| layout | doc |
|---|---|
| title | 09-Data - Codeception - Documentation |
Tests should not affect each other. That's a rule of thumb. When tests interact with a database, they may change the data inside it, which would eventually lead to data inconsistency. A test may try to insert a record that has already been inserted, or retrieve a deleted record. To avoid test failures, the database should be brought back to its initial state before each test. Codeception has different methods and approaches to get your data cleaned.
This chapter summarizes all of the notices on clean-ups from the previous chapters and suggests the best strategies of how to choose data storage backends.
When we decide to clean up a database, we should make this cleaning as fast as possible. Tests should always run fast. Rebuilding the database from scratch is not the best way, but might be the only one.

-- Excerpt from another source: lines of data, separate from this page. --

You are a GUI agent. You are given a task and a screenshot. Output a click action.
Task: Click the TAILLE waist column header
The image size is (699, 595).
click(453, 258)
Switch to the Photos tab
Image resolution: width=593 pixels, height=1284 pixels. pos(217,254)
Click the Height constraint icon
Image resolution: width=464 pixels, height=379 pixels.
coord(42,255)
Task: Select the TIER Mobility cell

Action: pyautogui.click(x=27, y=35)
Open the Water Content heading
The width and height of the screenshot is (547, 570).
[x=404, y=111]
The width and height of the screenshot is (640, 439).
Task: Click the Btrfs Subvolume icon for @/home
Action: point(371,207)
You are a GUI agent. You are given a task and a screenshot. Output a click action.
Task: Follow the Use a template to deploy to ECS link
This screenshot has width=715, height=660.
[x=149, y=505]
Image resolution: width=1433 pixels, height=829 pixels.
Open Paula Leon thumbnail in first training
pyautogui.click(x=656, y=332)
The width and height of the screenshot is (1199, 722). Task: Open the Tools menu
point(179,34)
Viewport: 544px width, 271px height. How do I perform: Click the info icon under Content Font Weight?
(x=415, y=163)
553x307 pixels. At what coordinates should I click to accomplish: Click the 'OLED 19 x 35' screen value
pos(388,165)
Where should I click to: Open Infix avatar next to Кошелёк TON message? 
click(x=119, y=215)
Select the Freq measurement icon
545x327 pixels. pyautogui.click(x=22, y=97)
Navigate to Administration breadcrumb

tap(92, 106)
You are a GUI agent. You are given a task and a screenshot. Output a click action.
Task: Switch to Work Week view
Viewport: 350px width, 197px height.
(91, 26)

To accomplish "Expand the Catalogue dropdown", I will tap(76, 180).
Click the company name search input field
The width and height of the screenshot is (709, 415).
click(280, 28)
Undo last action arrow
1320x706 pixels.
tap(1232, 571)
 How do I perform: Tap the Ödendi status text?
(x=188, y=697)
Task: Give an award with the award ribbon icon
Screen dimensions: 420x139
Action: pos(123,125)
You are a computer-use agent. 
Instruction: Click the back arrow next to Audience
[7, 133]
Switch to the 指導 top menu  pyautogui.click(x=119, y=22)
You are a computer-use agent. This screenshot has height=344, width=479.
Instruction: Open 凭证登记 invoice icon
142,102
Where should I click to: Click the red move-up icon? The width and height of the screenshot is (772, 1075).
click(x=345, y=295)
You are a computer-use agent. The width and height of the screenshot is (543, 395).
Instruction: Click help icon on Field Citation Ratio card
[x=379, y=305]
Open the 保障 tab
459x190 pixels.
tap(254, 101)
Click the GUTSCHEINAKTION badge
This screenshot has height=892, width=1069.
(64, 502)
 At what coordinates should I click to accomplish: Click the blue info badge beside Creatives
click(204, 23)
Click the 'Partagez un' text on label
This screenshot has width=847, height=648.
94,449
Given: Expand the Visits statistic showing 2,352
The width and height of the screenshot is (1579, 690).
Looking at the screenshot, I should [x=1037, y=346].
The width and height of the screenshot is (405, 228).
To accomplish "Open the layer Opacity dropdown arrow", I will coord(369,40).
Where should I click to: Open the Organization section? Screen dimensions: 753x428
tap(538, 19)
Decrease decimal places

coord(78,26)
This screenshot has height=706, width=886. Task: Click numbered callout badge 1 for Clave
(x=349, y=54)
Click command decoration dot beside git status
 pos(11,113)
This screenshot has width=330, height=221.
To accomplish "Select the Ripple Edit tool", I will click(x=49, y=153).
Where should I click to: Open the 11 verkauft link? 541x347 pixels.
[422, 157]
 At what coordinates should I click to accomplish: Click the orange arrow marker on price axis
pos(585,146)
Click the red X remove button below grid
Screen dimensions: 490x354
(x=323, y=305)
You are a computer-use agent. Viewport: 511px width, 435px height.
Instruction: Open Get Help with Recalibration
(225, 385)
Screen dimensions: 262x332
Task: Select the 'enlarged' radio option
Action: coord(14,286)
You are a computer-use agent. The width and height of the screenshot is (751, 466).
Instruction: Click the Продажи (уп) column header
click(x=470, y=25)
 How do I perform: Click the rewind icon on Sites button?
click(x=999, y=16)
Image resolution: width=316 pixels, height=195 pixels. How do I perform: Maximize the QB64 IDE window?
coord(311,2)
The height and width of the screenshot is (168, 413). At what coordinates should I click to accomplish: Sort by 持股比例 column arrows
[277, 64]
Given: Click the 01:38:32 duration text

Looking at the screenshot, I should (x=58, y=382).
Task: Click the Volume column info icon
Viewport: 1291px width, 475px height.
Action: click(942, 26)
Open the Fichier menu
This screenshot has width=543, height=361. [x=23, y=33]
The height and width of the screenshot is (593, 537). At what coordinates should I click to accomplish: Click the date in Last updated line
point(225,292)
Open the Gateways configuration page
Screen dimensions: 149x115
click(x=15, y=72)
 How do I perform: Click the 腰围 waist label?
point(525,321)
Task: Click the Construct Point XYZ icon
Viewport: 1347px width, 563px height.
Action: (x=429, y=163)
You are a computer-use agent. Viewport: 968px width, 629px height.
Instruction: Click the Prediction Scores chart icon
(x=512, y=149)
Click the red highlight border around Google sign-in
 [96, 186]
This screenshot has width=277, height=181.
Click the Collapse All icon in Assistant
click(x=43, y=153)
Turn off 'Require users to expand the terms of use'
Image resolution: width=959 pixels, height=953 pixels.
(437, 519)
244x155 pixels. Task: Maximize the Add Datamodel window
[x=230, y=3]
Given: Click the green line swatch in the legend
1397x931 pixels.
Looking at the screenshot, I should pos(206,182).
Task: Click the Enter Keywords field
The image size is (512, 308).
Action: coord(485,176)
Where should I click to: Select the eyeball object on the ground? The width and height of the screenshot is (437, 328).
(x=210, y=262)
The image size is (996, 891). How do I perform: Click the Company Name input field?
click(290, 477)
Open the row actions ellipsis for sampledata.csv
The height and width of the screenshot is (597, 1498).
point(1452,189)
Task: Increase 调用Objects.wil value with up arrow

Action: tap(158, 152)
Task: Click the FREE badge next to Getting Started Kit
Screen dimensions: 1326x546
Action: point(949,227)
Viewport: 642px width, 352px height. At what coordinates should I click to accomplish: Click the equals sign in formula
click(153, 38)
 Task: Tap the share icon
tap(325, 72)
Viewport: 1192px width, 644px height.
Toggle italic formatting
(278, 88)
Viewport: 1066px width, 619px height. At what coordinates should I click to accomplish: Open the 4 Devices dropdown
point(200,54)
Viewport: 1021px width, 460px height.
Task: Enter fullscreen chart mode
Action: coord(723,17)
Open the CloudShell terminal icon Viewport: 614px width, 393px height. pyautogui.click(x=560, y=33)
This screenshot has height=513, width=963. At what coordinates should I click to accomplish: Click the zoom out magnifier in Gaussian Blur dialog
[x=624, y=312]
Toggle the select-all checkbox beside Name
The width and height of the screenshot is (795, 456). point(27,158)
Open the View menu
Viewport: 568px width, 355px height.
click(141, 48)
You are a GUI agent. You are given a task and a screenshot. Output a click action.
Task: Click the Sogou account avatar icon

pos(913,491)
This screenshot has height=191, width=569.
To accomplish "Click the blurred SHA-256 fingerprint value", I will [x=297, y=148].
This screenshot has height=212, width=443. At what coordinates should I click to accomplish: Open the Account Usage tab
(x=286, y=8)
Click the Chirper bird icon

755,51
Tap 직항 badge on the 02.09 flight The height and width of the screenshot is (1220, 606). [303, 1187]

In any case, you should use a special test database for testing. Do not ever run tests on development or production databases!
Codeception has a Db module, which takes on most of the tasks of database interaction.
By default it will try to repopulate the database from a dump and clean it up after each test.
This module expects a database dump in SQL format. It's already prepared for configuration in codeception.yml:
{% highlight yaml %}
modules: config: Db: dsn: 'PDO DSN HERE' user: 'root' password: dump: tests/_data/your-dump-name.sql
{% endhighlight %}
After you enable this module in your test suite, it will automatically populate the database from a dump
and repopulate it on each test run. These settings can be changed through the populate and cleanup options,
which may be set to false.
In acceptance tests, your tests are interacting with the application through a web server. This means that the test
and the application work with the same database. You should provide the same credentials in the Db module
that your application uses, then you can access the database for assertions (seeInDatabase actions)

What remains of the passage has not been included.